G.fast, a high-frequency DSL protocol designed for copper loops of 250 meters that can deliver between 150 Mbps and 1Gbps, will be relied upon by BT, Orange, Telekom Austria Group, AT&T and others in the coming years. CenturyLink already announced a 44-building G.fast deployment in Platteville, Wis. CenturyLink is expected to continue its G.fast deployments throughout 2017 and beyond. But BT is expected to drive the most G.fast port and customer premises equipment (CPE) shipments, with its announced plan to pass 10 million homes with G.fast by 2020.

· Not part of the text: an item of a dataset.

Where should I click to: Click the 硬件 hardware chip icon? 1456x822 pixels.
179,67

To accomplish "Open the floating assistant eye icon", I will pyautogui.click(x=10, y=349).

Until G.fast silicon chips, infrastructure and compatible CPE products are available in volume, VDSL2 will remain the workhorse technology. Vectored VDSL2 can provide 100 Mbps to 150 Mbps service over copper loops of 500 meters and has been used by a large number of operators in North America, EMEA and CALA to remain competitive with fiber over builders and cable operators.
VDSL profile 35b, alternately called Super VDSL or Vplus, provides a niche solution between vectored VDSL2 and G.fast. At loop lengths between 250 and 500 meters, VDSL profile 35b can provide speeds ranging from 200 Mbps to 300 Mbps. Germany‘s DT is the leading proponent of this technology, as the operator has yet to deploy a significant amount of vectored VDSL2 and can therefore more cost-effectively make the transition to the 30 MHz vectoring of profile 35b. Additionally, DT has a large percentage of copper lengths within the 250 to 500 meter range, making it the ideal target for this technology.